Pasta with Pancetta, Sage, and Mushrooms

By Leslie Blythe  , , ,   ,

October 19, 2021

I always like trying new pasta recipes. This Pasta with Pancetta, Sage, and Mushrooms has a wine and beef broth reduction, which infuses a lot of flavor into the mushrooms. You could use bacon instead of pancetta, but make sure you drain most of the fat before proceeding. 

  • Prep: 15 mins
  • Cook: 25 mins
  • Yields: 6 Servings

Ingredients

1½ cups low-salt beef broth

1 cup dry red wine

3 tablespoons olive oil, divided

12 ounces assorted fresh mushrooms (such as oyster, crimini, and stemmed shiitake), cut into large pieces

Kosher salt and freshly ground black pepper

8 ounces thinly sliced pancetta (Italian bacon), coarsely chopped

6 tablespoons (¾ stick) unsalted butter, cut into ½” cubes

3 tablespoons fresh sage, chopped

3 tablespoons fresh rosemary, chopped

1 pound penne rigate or other short pasta

1 cup finely grated Parmesan (2 ounces), divided

Directions

1Bring broth and wine to a boil in a medium heavy saucepan over medium-high heat and cook until reduced to 1 cup, 15–18 minutes.

DO AHEAD

1Can be made 3 days ahead. Cover and chill.

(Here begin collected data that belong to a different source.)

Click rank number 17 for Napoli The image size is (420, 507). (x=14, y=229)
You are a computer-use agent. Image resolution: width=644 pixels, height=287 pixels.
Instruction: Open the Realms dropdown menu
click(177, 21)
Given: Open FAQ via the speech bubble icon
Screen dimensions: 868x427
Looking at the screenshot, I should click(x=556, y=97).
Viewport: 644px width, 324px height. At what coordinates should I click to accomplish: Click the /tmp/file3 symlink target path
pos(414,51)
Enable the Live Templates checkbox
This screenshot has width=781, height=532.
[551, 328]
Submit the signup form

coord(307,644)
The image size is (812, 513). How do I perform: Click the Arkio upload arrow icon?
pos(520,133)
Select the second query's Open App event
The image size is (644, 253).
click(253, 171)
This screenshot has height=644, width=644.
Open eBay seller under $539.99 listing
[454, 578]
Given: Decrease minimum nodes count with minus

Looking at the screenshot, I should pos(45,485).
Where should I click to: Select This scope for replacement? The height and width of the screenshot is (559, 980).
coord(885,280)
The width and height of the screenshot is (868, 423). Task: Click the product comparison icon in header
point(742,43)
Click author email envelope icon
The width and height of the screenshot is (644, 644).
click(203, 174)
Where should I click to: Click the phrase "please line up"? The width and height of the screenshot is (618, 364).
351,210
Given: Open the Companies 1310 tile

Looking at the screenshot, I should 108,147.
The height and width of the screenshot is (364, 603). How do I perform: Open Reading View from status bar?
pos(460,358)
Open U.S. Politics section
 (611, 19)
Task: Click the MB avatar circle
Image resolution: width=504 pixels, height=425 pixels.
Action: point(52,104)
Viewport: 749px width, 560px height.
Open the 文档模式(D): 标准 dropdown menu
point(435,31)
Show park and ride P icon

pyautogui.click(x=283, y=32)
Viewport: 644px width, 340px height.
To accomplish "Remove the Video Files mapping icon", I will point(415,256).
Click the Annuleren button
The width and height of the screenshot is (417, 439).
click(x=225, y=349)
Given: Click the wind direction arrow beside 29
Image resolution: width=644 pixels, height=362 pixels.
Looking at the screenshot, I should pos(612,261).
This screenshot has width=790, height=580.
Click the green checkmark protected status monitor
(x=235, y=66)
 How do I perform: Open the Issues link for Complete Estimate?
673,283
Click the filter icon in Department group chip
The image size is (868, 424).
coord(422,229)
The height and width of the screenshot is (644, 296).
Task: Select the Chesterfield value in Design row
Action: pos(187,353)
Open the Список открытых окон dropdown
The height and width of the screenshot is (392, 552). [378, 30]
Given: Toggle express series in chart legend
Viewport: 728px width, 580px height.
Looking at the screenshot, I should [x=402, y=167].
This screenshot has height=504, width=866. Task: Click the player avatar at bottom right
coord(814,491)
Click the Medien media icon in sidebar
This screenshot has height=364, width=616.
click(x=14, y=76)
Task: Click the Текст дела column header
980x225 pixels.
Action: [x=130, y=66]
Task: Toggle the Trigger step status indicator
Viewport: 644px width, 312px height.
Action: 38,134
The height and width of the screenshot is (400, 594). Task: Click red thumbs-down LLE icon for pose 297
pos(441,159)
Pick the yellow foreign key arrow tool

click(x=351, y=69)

2Heat 2 tablespoons oil in a large deep skillet over medium-high heat. Add mushrooms; season with salt and pepper. Sauté until tender, about 5 minutes. Transfer mushrooms to a plate. Add remaining 1 tablespoon oil and pancetta to same skillet. Sauté until pancetta begins to brown, about 10 minutes. Add wine reduction, butter, and herbs; simmer until liquid thickens slightly, about 3 minutes. Stir in mushrooms. Season sauce to taste with salt and pepper.

3Meanwhile, cook pasta in a large pot of boiling salted water, stirring occasionally, until almost tender but still firm to the bite. Drain pasta, reserving ½ cup cooking liquid.

4Stir pasta and ½ cup cheese into mushroom mixture. Stir over medium-high heat, adding water by tablespoonfuls if dry, until pasta is al dente and sauce thickens and clings to pasta, about 5 minutes. Season with salt and pepper. Transfer to a large bowl. Sprinkle ½ cup cheese over.

Recipe adapted from GERANIO IN OLD TOWN ALEXANDRIA VA, Bon Appétit, April 2012.